--- TEKS BACAAN ---

Matematika oleh beberapa orang dianggap sebagai mata pelajaran yang mematikan. Bahkan ada yang menyebut matematika adalah singkatan dari “Makin Tekun Makin Tidak Karuan”. Begitulah yang banyak siswa rasakan dari matematika karena ke-abstrakannya. Hal ini tentu dapat diatasi dengan menciptakan matematika menyenangkan, komunikatif, dan interaktif.
Seperti yang telah dijelaskan sebelumnya, teori Dienes berkaitan erat dengan teori Piaget. Aplikasi teori dienes biasanya berupa hal-hal matematika konkret yang dapat berupa permainan. Alasannya adalah seperti yang dikatakan Ahmadi (dalam Firmanawaty, 2003), permainan adalah suatu perbuatan yang mengandung keasyikan dan dilakukan atas kehendak sendiri, bebas tanpa paksaan, dengan tujuan untuk mendapatkan kesenangan pada waktu melakukan kegiatan tersebut. Dengan demikian, jika seorang anak melakukan kegiatan dengan asyik, bebas, dan mendapat kesenangan pada waktu melakukan kegiatan tersebut, maka anak itu merasa sedang bermain-main. Sehingga nilai permainan matematika yang terkandung didalamnya akan dengan mudah diserap oleh siswa.

---

■ PETUNJUK LATIHAN ■
1/ Ambil setiap baris dalam daftar yang memuat kata "height", lalu tuliskan baris-baris itu.
2/ Sambung teks bacaan tentang permainan dalam pelajaran matematika, mulai dari sesudah kalimat terakhirnya.
Teks bacaan dan daftar tidak ada hubungannya satu sama lain.

--- BAHAN TUGAS ---

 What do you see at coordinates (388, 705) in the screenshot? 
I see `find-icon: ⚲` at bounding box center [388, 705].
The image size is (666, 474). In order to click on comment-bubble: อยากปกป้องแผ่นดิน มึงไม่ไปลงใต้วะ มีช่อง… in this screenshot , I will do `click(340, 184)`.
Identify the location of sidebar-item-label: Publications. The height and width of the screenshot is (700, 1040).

---
--- BAHAN TUGAS ---

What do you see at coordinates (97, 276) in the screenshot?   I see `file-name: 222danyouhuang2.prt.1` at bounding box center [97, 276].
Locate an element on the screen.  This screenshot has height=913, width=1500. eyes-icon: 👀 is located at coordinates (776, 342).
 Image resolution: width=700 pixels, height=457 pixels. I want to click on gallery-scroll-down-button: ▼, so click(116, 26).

---

■ JAWABAN ANDA ■
1/
Identify the location of sidebar-item-label: Publications. The height and width of the screenshot is (700, 1040).
Locate an element on the screen.  This screenshot has height=913, width=1500. eyes-icon: 👀 is located at coordinates (776, 342).
 Image resolution: width=700 pixels, height=457 pixels. I want to click on gallery-scroll-down-button: ▼, so click(116, 26).

2/
Penerapan teori dienes dalam pembelajaran termasuk pembelajaran matematika adalah:
1. Permainan Operasi Perkalian
Permainan ini bertujuan untuk melatih anak belajar perkalian dengan kelipatan dan menjelaskan makna dari permainan. Langkah permainannya adalah sebagai berikut. Pertama-tama berikan masing-masing 2 buah permen kepada 3 orang anak. Kemudian tanyakan berapakah jumlah total permen yang telah diberikan kepada ketiga anak tersebut. Terangkan pada siswa bahwa hasilnya merupakan perkalian 2 dengan 3, yaitu 6. Perkalian merupakan penjumlahan berulang, misalnya 2 + 2+ 2 atau bentuk lain 3 x 2. Pada kalimat 3 x 2 = 6, 3 dan 2 disebut faktor dari 6, sedangkan 6 merupakan hasil perkalian 2 dan 3. Analogi seperti ini dapat diterapkan dalam pembelajaran matematika di sekolah dasar.
2. Menurut Bell (1978:128) untuk menentukan bagaimana untuk menyelesaikan perkalian dua bilangan negatif guru seharusnya menyiapkan satu set permasalahan termasuk dengan cara membuat siswa menemukan pola. Masalah ini dapat didiskusikan di kelas sebagai :
a. Misalkan orang baik adalah bilangan positif dan orang jahat sebagai bilangan negatif. Juga dimisalkan bahwa keluar dari sebuah komunitas adalah hal yang baik dan tinggal komunitas adalah hal yang buruk. Apa akibatnya jika lima orang jahat tinggal dalam satu komunitas? Siswa harus menentukan apakah ini akan menjadi 10 hal positif terjadi.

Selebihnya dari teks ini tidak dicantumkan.